Metadata performance with MDtest using 4 KiB files
This test is almost identical to the previous one, except that instead of empty files, small files of 4KiB were used.
The following command was used to execute the benchmark, where Threads was the variable with the number of threads used (1 to 512 incremented in powers of two), and my_hosts.$Threads is the corresponding file that allocated each thread on a different node, using round robin to spread them homogeneously across the 16 compute nodes.
mpirun --allow-run-as-root -np $Threads --hostfile my_hosts.$Threads --prefix /mmfs1/perftest/ompi --mca btl_openib_allow_ib 1 /mmfs1/perftest/lanl_ior/bin/mdtest -v -d /mmfs1/perftest/ -i 1 -b $Directories -z 1 -L -I 1024 -y -u -t -F -w 4K -e 4K
Figure 6 Metadata Performance - Small files (4K)
The system gets very good results for Stat reaching a peak value at 512 threads with almost 4.9M op/s. Remove operations attained the maximum of 442.7K op/s at 128 threads and Create operations achieving their peak with 75K op/s at 512 threads and apparently not reaching a plateau yet. Stat and Removal operations have more variability, but once they reach their peak value, performance does not drop below 3.5M op/s for Stats and 315K op/s for Removal. Create and Read have less variability and keep increasing as the number of threads grows.

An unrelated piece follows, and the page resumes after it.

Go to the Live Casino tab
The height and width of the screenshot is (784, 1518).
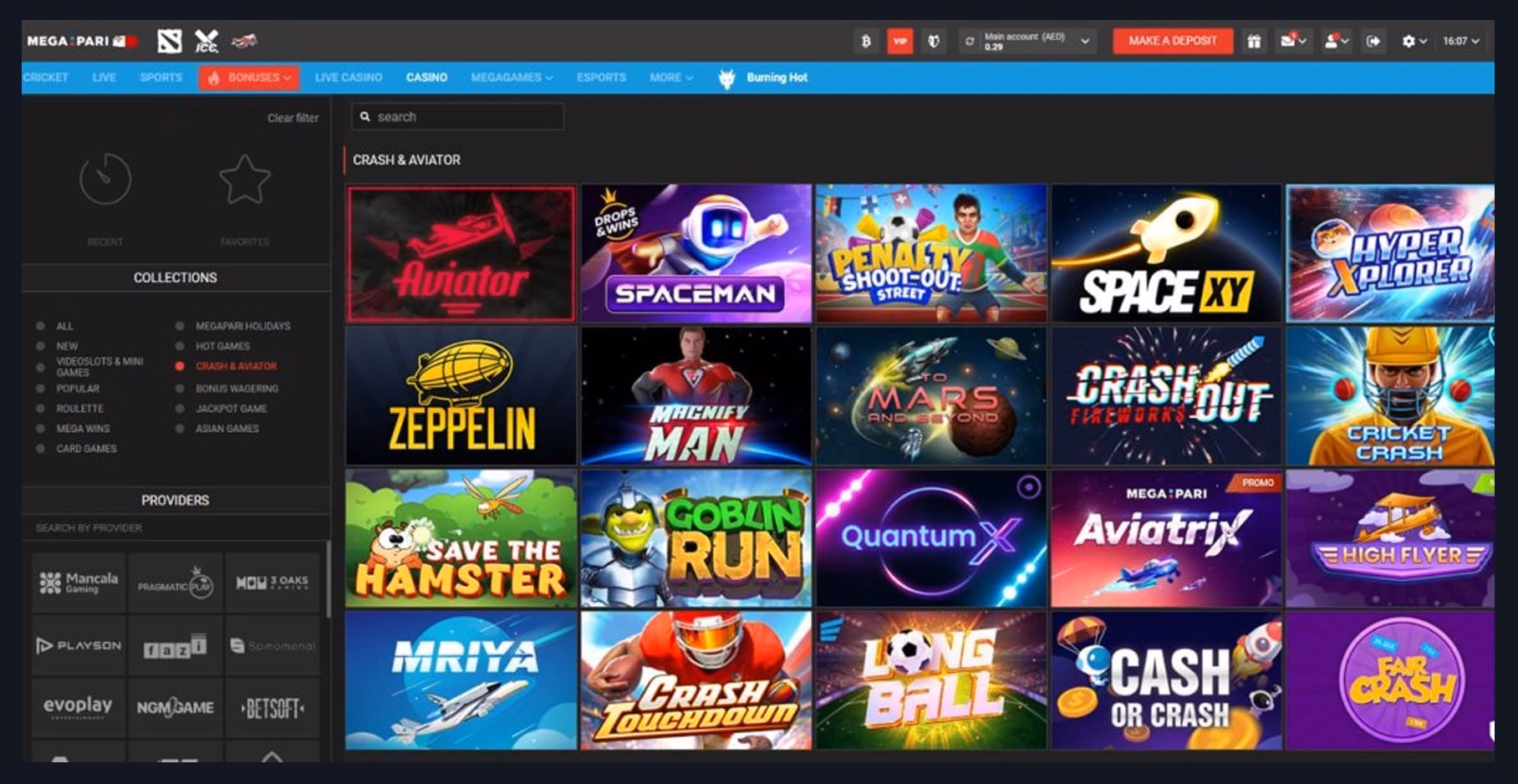(348, 77)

Since these numbers are for a metadata module with a single ME4024, performance will increase for each additional ME4024 array, however we cannot simply assume a linear increase for each additional ME4024. Unless the whole file fits inside the inode for such file, data targets on the ME4084s will be used to store part of the 4K files, limiting the performance to some degree. Since the inode size is 4KiB and it still needs to store metadata, only files around 3 KiB will fit inside and any file bigger than that will use data targets.

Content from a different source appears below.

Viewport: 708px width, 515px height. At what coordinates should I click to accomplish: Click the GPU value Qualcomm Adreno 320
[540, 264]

Conclusions and Future Work
The solution has similar performance to that observed with the Infiniband EDR technology. An overview of the performance for HDR100 can be seen in Table 4; it is expected to be stable from an empty file system until is almost full because of the use of Scatter allocation across the whole surface area of ALL HDDs. Furthermore, the solution scales in capacity and performance linearly as more storage node modules are added, and a similar performance increase can be expected from the optional high demand metadata module. This solution provides HPC customers with a very reliable parallel file system used by many Top 500 HPC clusters. In addition, it provides exceptional search capabilities, advanced monitoring and management. With the addition of optional gateway nodes, it allows file sharing via ubiquitous standard protocols like NFS, SMB to as many clients as needed. Finally, Ngenea nodes allow efficient access to other cost-effective storage tiers such as ECS, Isilon enterprise NAS and Cloud solutions using different protocols.
Table 4 Peak & Sustained Performance
| Peak Performance | Sustained Performance | ||
Write | Read | Write | Read | |
Large Sequential N clients to N files | 21.0 GB/s | 23.8 GB/s | 20.5 GB/s | 23.0 GB/s |
Large Sequential N clients to single shared file | 19.9 GB/s | 24.2 GB/s | 19.1 GB/s | 23.4 GB/s |
Random Small blocks N clients to N files | 33.8KIOps | 27.4KIOps | 33.80KIOps | 23.0KIOps |
Metadata Create empty files | 266.8K IOps | 128K IOps | ||
Metadata Stat empty files | 6M IOps | 3M IOps | ||
Metadata Remove empty files | 189.7K IOps | 160K IOps | ||
Metadata Create 4KiB files | 75K IOps | 75K IOps | ||
Metadata Stat 4KiB files | 4.9M IOps | 3.5M IOps | ||
Metadata Remove 4KiB files | 442.7K IOps | 315K IOps |
Performance for the gateway nodes was measured and will be reported in a new blog. Finally, high performance NVMe nodes are being tested and results will also be released in a different blog.